Review
The Jetta is a four-door version of the VW Golf, designed around the distinctly different priorities of the American market, where buyers prefer saloons to hatchbacks.
As such, it's a spacious, sensible car - but ungainly styling and pricing that gets close to the far larger Passat means that it's appeal is likely to be as limited as that of all the previous four generations of booted Golfs.
Despite the uncomfortable proportions given by the stuck-on boot, the Jetta is genuinely useful. It can't muster quite as much luggage space as cars like the Ford Mondeo and Vauxhall Vectra, but its far more commodious than the Golf.
Most of the rest of the experience is, as you'd expect, very Golf-like. The cabin is effectively identical, meaning plenty of space in the front and a good range of driving position adjustment, although with dreary, dark plastics on the cheaper versions.
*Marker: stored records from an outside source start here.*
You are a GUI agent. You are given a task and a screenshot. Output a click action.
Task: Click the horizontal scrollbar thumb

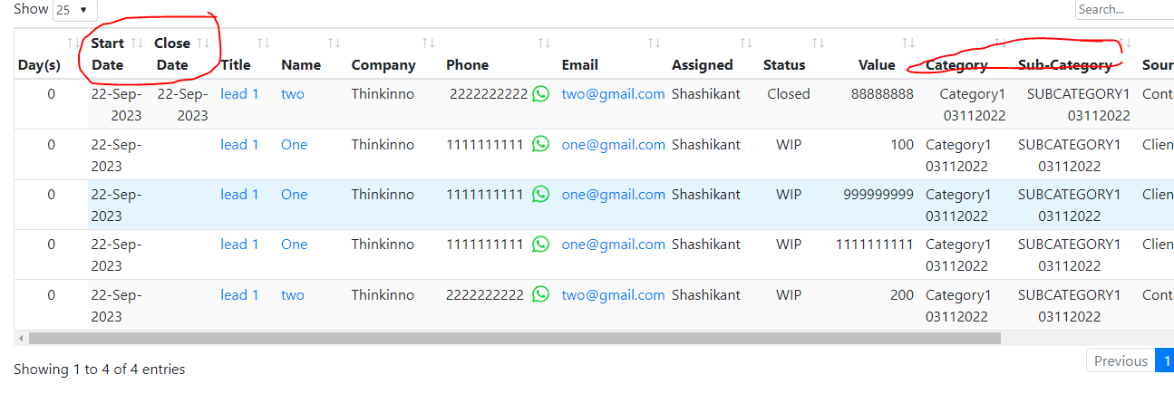514,338
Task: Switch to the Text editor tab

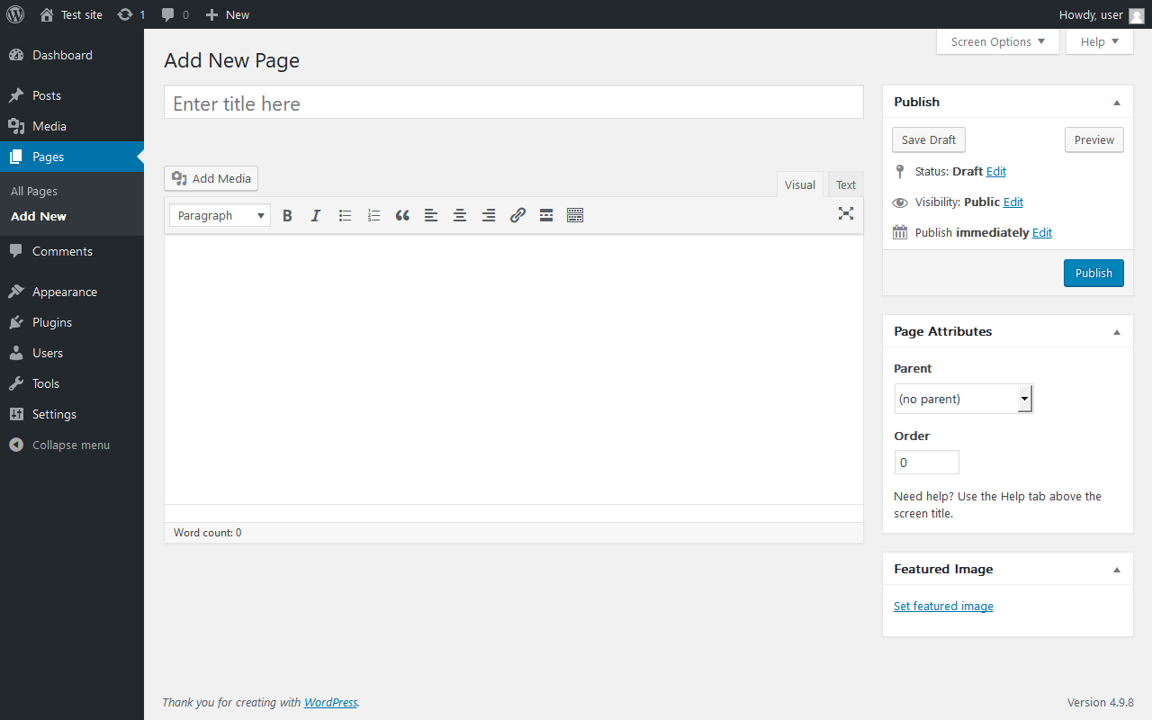Action: click(845, 185)
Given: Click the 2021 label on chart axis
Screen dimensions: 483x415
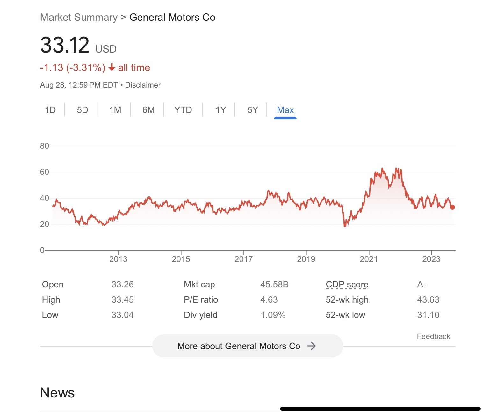Looking at the screenshot, I should point(369,259).
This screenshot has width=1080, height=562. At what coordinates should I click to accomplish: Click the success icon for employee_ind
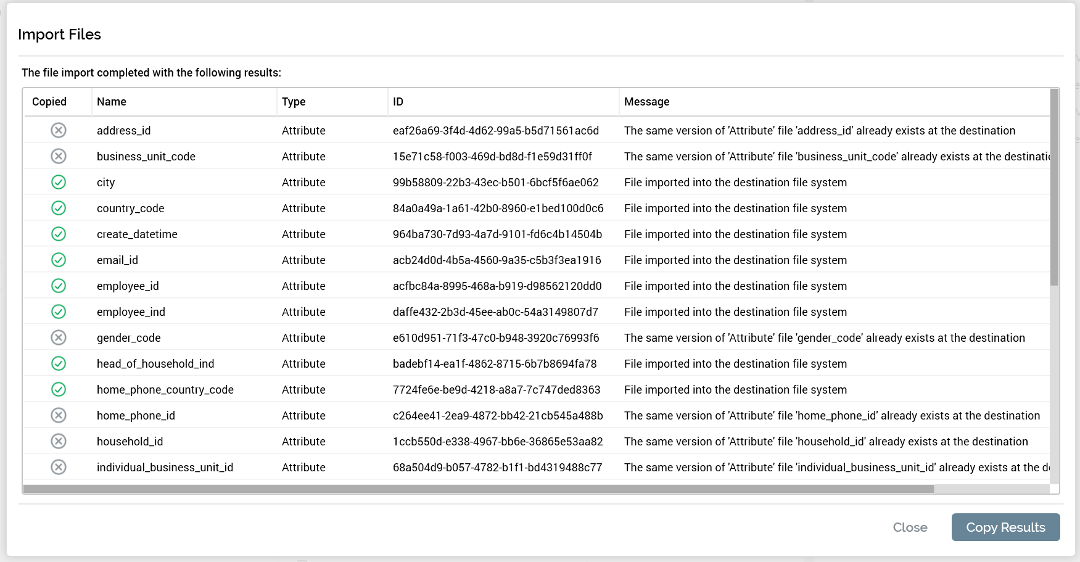[x=59, y=312]
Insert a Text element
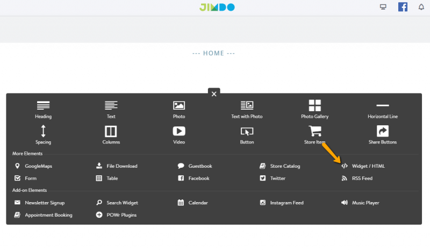Image resolution: width=430 pixels, height=251 pixels. point(111,109)
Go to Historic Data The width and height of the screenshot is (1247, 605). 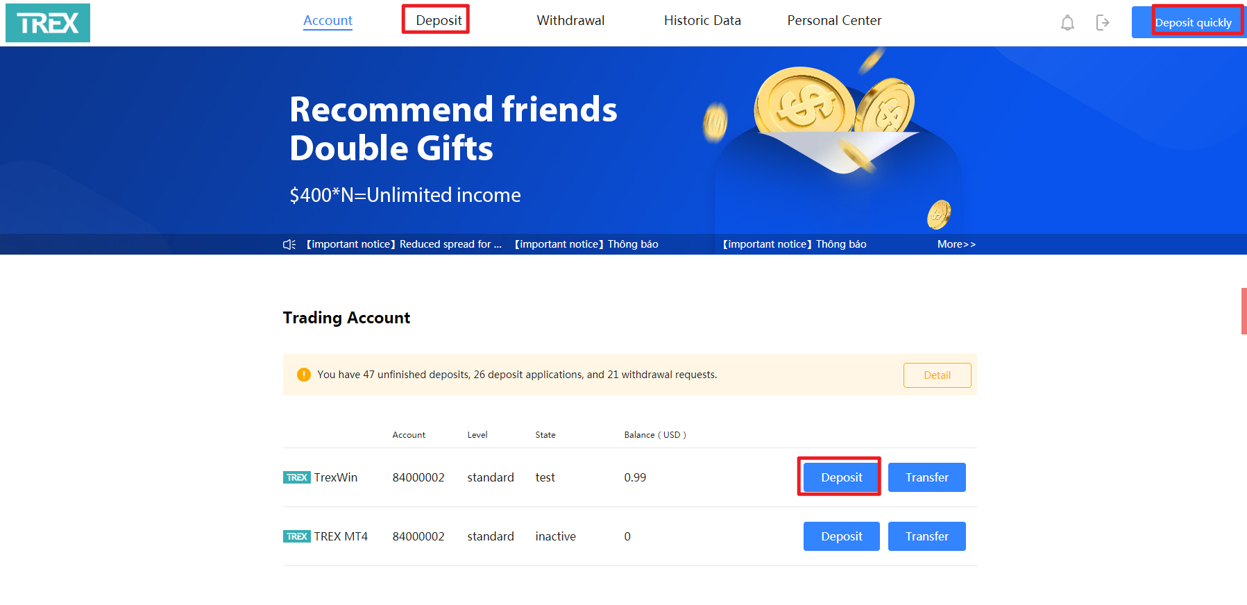[x=702, y=21]
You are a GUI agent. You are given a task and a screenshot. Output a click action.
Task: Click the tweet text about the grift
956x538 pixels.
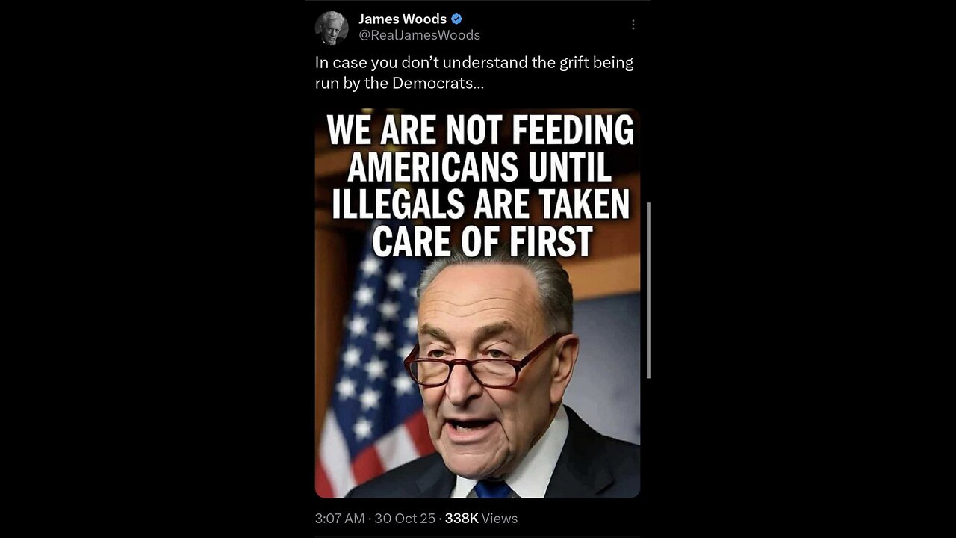(474, 72)
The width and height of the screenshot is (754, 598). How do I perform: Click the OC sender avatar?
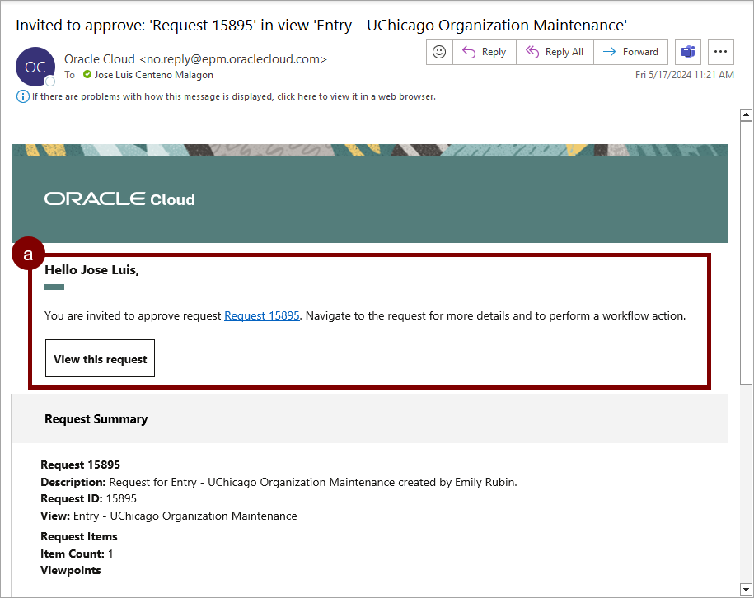click(35, 67)
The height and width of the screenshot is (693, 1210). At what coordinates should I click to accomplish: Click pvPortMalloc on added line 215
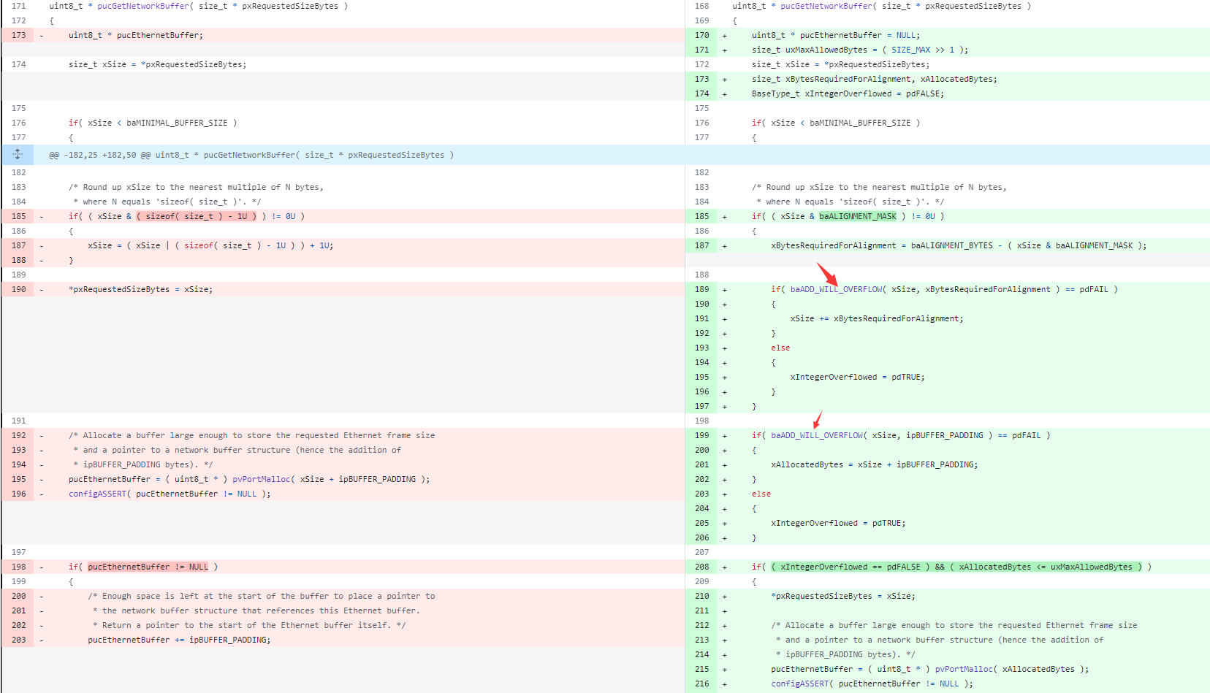pyautogui.click(x=964, y=669)
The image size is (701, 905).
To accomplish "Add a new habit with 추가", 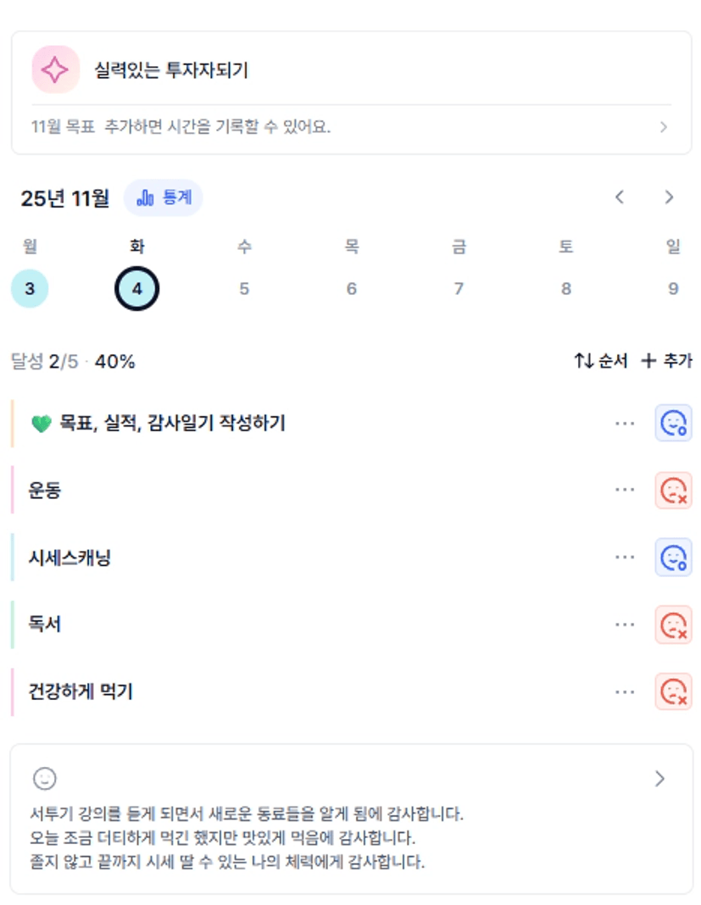I will coord(666,361).
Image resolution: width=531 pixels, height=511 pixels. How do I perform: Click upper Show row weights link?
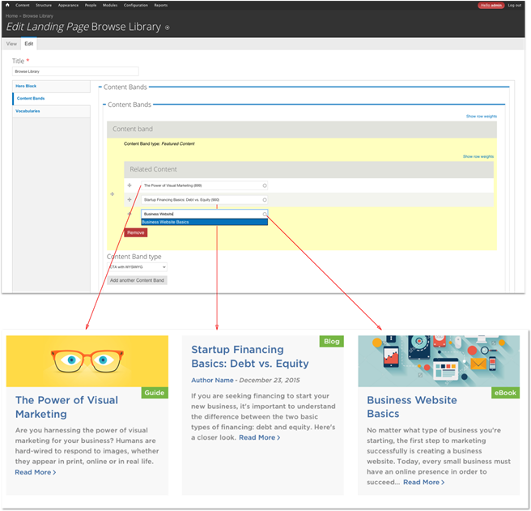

Decent standard equipment includes air conditioning and alloys.
Only a limited range of engines are available, buyers getting to choose between 1.6 litre and 2.0 litre FSI direct injection petrol units, or 1.9 litre and 2.0 litre turbodiesels. All offer similar performance to their Golf equivalents, meaning decent acceleration from the petrol units and a combination of decent performance and spectacular fuel economy with the diesels. The rest of the driving experience is similarly Golf-like - a decently reactive chassis and a ride that gets a little harsh over low-speed bumps.
If the Jetta matches the example of previous generation Golf saloons, it will suffer from worse residuals than its hatchback sister - negating most of its financial case.